Marc Marquez has highlighted five names he considers to be his dream grid of rivals in MotoGP, with former Honda team-mate Dani Pedrosa headlining that list.
In an interview with TNT Sport, the UK’s broadcaster for MotoGP, the current championship leader was asked to pick six names that would comprise his dream grid.
“The dream grid, would be Dani Pedrosa, [Jorge] Lorenzo, Valentino [Rossi], those three guys who I competed against. Then [Casey] Stoner, then [Mick] Doohan and me,” the factory Ducati rider said.
Marc Marquez’s appreciation for three-time MotoGP championship runner-up Pedrosa is well-documented, with the pair serving as team-mates at Honda between 2013 and 2018.
“I learned a lot from Dani Pedrosa, but because he was a team-mate and he is the one with whom I have learned the most about how to ride a MotoGP bike, what you have to do to go fast,” Marquez said in a recent DAZN interview.
“Dani had a handicap, which was height and strength. I tried to ride like him, but with more strength and a little more aggressive.
“That’s it, I tried to copy that, because he was the one who rode my bike.”
Pedrosa is considered the best rider in history never to win a premier class world title.
In their time together as team-mates, Marquez beat Pedrosa every year in the standings and also scored more wins than him.
Pedrosa retired at the end of the 2018 season and joined KTM as a test rider, which is a role he continues to hold in 2025.
Of that dream grid Marquez mentions, only one name has actually beaten him to a title: Jorge Lorenzo.
Marquez and Lorenzo went head-to-head in 2013, the former’s rookie season, with a championship showdown taking place at the final round in Valencia.
Lorenzo ultimately lost out to Marquez, while he was nowhere near rivalling him in 2014. Marquez’s title run came to a halt in 2015, as numerous mistakes aboard a difficult-to-manage Honda led to Yamaha team-mates Lorenzo and Valentino Rossi scrapping for the title.
Lorenzo won out in what descended into a controversial campaign, and so far remains the only rider to have beaten Marquez in a season where he was a legitimate title challenger.

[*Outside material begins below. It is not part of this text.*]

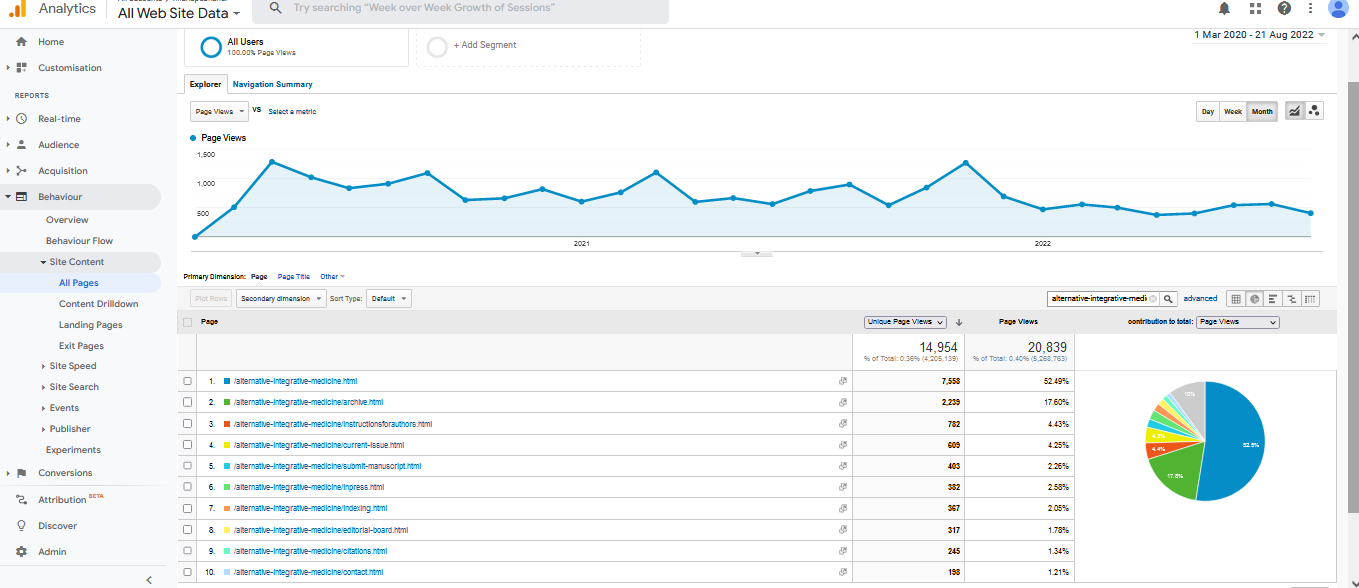Click the pivot table view icon
This screenshot has height=588, width=1359.
click(1311, 298)
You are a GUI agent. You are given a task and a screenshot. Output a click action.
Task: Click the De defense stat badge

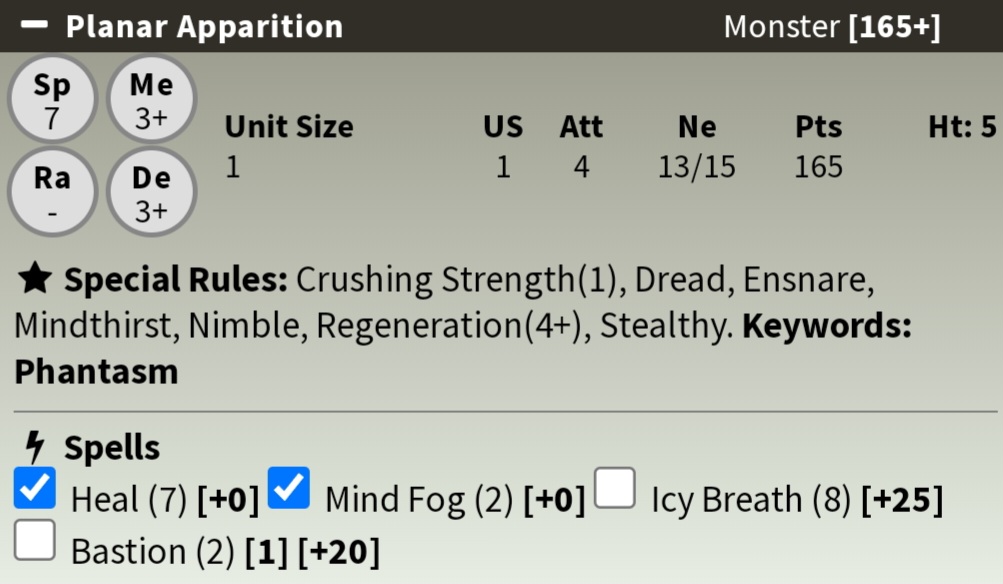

Head-to-head, Rossi could get the better of Marquez
The fallout between Rossi and Marquez is practically legend now in MotoGP circles, and it’s a rivalry that will continue to be re-evaluated the closer the latter gets to beating his foe’s records.
Rossi and Marquez never really fought each other for a title, but they did have their fair share of head-to-heads in races.
And more often than not, Rossi was able to come out on top. Theirs is a battle that dates back to Marquez’s debut in 2013, when Rossi pipped him to second in the Qatar Grand Prix.
At Misano in 2014, Marquez made a mistake while heading Rossi, allowing the Italian to win. The pair connected during the 2015 Argentine Grand Prix, with Rossi coming out on top, and did so again later that year at Assen in a controversial last-corner trip across the gravel.
The pair also fought hard for the win at Barcelona in 2016, with Rossi winning that grands prix in what proved to be a rare simmering of tensions between them in the wake of Luis Salom’s tragic death earlier that weekend.
Rossi still has more world titles than Marquez, but the Spaniard is on course to matching that figure this season. After the first half of 2025, Marquez is now second all-time in premier class wins on 70 – 19 behind Rossi.
The big what if in Marquez’s career
Parallels are often drawn between Marquez and Mick Doohan. Both were dominant riders for Honda, and both have now found success in the wake of serious injury.
Doohan won his five 500cc world titles between 1994 and 1998, claiming 54 victories before injury would force him to retire.
Winning five titles in a row is something Marquez is yet to do, and may well not given the ever-changing competitive landscape of MotoGP.
But properly comparing both will always be difficult because of how different the eras were.
When it comes to comparing Marquez and Casey Stoner, that could well have been something that actually came to pass. At one point for 2013, Honda was considering bringing Marquez into the premier class with Stoner still at the factory team.
In a 2020 Autosport interview, former Honda boss Livio Suppo told this writer:
“Basically, Marc was already under contract because we did the contract in 2011 while he was racing in Moto2. He had a one-year contract to do Moto2. So, the original idea was to do Casey and Marc, and see what was going on with Dani and see what to do with him.”
Stoner would retire from MotoGP at the end of 2012 after just seven seasons in the premier class. Because of this, his tally of two world titles and 38 wins doesn’t really accurately reflect the kind of talent he was.
In a lot of ways, Stoner and Marquez are similar riders in their approach, and the pair as team-mates would have made for spectacular drama. Sadly, this will forever remain one of MotoGP’s biggest what ifs.